彼女たちは他者から隔絶している。何者も見ていない……
ならその全てを譲って欲しい。
どうしてこんなにも違うの? 血反吐を吐くような訓練、練習と称した殺人、いくら繰り返しても
足りない、まだ足りない、お前たちは
特に私は酷い。
何故
そう言って男はその日の分の躾を行い気晴らしにもならないと去っていく。
必死にやっている。録な食事も与えられないまま、必死に――殺して、殺して、殺してッ! 泥水を啜り、ゴミを齧り、
そこに疑問の余地はない。

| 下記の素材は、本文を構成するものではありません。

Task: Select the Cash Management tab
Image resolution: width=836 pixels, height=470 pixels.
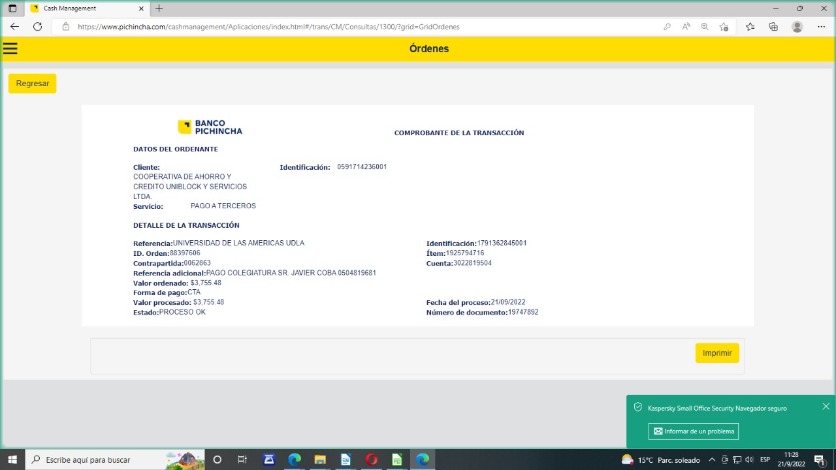Action: pos(85,8)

生きるためなら何だってする、それが当然――そのはず……それでも私の記憶に留まり続ける殺した相手の不細工な顔が堪らなく不快だ。
それでもあんな、捻れば壊れてしまうような人間に服従し続ける。
怖いのはブスジマという覚醒者、混ざり者なら一度は目にするその圧倒的な力に恐怖し抗う意思を挫かれる。
私たちだってあんな死に方はしたくない。となれば彼らの逆鱗に触れぬよう、望まれた通りに動くしかない。
シエルはどうなのだろう? 私と同じ容姿を持つ双子の妹――無駄な会話は許されない。一度話してみたくて声を掛けた時には罰と称して手足の骨を折られて食事も抜かれた。
それでも得るものもあった。表情一つ変えない――フィオ以上に何も見ていないあの娘が私の言葉に反応して私を見た。
驚きに目を見開き他人は気付かないほどの微笑を見せた。可愛らしい私の妹……私は彼女と共に在りたい、そう思った。
あぁそうか……私は彼女と共に在りたくて死にたくないのだ。
でもそんな細やかな願いを人間は許さない。道具に願いは必要ない、感情は必要ない。消えるまで躾けてやろう。
引き離された私たちをたまに会わせてはどちらかがボロボロになるまで殺し合いをさせられる。
私は何度か彼女の骨を折った。嫌な感触だった、シエルが表情一つ変えなかったのが怖かった。
私は何度も骨を折られた。人間の罵倒が煩かった。
妹と私の処分をチラつかせて怯える私を見て嗤う人間が堪らなく嫌いだ。いつか殺してやる、殺してやる、殺してやる――。
こんな生活がいつまで続くのかと憂いた矢先にフィオが消えた。ドラゴン捕獲任務の失敗らしい。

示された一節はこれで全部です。